> _Task goal_:
Return the lines from the one containing "Task: Click the pencil" through the end of the records, both ends included, reproducing them exactly.

═══ Recorded information

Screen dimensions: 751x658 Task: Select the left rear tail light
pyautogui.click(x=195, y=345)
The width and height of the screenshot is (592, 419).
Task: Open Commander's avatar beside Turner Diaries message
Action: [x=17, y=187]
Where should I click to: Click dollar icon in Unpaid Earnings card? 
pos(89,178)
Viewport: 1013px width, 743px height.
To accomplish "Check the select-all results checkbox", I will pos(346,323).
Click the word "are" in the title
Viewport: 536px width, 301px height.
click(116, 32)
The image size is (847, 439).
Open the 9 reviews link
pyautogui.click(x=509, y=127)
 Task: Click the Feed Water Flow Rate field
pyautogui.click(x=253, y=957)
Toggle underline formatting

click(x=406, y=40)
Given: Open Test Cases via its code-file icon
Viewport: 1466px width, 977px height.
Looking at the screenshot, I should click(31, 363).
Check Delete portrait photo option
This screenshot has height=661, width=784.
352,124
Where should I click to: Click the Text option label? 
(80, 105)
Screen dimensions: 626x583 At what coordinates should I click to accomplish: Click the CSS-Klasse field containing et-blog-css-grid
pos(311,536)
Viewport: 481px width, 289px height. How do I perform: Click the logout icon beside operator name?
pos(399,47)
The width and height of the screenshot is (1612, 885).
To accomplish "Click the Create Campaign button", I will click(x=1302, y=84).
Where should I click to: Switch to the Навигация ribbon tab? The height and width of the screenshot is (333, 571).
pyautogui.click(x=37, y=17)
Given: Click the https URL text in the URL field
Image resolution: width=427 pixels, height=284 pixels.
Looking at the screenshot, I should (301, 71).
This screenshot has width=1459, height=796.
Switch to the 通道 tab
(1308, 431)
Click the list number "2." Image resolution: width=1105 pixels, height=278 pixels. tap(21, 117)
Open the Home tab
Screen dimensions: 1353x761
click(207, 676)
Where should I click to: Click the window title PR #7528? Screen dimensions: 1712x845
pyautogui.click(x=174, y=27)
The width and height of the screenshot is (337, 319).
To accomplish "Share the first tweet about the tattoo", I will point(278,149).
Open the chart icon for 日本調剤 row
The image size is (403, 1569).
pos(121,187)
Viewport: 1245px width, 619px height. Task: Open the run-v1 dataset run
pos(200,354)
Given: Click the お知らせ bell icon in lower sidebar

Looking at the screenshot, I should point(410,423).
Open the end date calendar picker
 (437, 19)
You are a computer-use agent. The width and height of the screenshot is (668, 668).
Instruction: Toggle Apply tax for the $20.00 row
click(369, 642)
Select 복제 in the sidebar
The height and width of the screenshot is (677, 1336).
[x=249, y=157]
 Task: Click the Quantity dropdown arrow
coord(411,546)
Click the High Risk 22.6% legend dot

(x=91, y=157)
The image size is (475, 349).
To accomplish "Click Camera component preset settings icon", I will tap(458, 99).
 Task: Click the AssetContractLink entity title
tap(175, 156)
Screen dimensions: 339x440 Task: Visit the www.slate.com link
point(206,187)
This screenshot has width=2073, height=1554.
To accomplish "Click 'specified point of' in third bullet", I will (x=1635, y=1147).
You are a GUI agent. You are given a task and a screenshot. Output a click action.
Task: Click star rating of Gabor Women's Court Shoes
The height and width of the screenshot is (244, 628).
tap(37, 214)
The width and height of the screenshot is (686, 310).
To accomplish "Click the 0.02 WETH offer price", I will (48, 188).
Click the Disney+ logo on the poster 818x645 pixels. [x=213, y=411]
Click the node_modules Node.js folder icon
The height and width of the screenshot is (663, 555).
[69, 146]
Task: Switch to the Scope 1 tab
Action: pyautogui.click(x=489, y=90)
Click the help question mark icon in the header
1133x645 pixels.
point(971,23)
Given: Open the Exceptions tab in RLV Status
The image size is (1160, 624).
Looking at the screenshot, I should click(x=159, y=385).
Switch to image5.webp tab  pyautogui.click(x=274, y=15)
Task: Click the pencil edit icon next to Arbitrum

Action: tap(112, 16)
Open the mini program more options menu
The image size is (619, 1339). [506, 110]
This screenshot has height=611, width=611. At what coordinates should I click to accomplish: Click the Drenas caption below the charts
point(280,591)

══════

> _Answer for the task_:
Task: Click the pencil edit icon next to Arbitrum

Action: tap(112, 16)
Open the mini program more options menu
The image size is (619, 1339). [506, 110]
This screenshot has height=611, width=611. At what coordinates should I click to accomplish: Click the Drenas caption below the charts
point(280,591)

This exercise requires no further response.